Open
Description
Proposal to improve performance
I run a Llama3 8B inference benchmark on the MI300X with both V0 and V1 engines. I noticed that V1 is quite slower at decoding compared to V0. Normally, V1 is much faster than V0 on Nvidia.
One thing I noticed though is that, with V1, it doesn't print the Triton autotune output of the flash attn kernel, could be related to the attn implementation with V1.
Report of performance regression
Misc discussion on performance
No response
Your current environment (if you think it is necessary)
==============================
PyTorch Info
==============================
PyTorch version : 2.8.0.dev20250615+rocm6.4
Is debug build : False
CUDA used to build PyTorch : N/A
ROCM used to build PyTorch : 6.4.43482-0f2d60242
==============================
CUDA / GPU Info
==============================
Is CUDA available : True
CUDA runtime version : Could not collect
CUDA_MODULE_LOADING set to : LAZY
GPU models and configuration : AMD Instinct MI300X (gfx942:sramecc+:xnack-)

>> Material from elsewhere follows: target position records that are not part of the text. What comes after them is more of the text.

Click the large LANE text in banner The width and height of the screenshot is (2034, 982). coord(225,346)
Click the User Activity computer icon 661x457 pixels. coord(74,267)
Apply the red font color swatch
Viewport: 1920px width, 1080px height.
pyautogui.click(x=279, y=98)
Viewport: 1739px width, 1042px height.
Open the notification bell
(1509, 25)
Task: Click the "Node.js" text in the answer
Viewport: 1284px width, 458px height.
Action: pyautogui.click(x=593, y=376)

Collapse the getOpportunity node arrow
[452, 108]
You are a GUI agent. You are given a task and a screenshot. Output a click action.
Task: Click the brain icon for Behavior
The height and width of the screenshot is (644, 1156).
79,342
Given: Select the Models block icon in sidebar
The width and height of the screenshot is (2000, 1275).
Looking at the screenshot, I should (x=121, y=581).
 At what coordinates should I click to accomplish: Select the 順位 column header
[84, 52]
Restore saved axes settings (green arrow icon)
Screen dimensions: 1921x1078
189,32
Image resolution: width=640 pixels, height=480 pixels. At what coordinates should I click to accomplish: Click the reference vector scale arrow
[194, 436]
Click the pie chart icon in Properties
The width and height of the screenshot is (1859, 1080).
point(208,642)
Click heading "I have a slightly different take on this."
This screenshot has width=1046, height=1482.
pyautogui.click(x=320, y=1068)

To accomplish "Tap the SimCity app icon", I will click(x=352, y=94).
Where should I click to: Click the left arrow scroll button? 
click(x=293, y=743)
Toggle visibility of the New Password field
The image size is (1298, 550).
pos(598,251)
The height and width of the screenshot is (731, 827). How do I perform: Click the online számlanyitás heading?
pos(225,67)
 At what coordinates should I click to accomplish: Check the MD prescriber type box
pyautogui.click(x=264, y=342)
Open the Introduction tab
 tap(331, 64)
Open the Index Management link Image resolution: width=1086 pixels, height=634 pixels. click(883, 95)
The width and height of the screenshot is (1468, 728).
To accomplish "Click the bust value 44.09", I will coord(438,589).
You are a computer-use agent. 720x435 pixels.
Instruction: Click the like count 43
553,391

Nvidia driver version : Could not collect
cuDNN version : Could not collect
HIP runtime version : 6.4.43482
MIOpen runtime version : 3.4.0
Is XNNPACK available : True
==============================
vLLM Info
==============================
ROCM Version : 6.4.43483-a187df25c
Neuron SDK Version : N/A
vLLM Version : 0.9.2.dev95+g26bc46ef8.d20250616 (git sha: 26bc46ef8, date: 20250616)
Before submitting a new issue...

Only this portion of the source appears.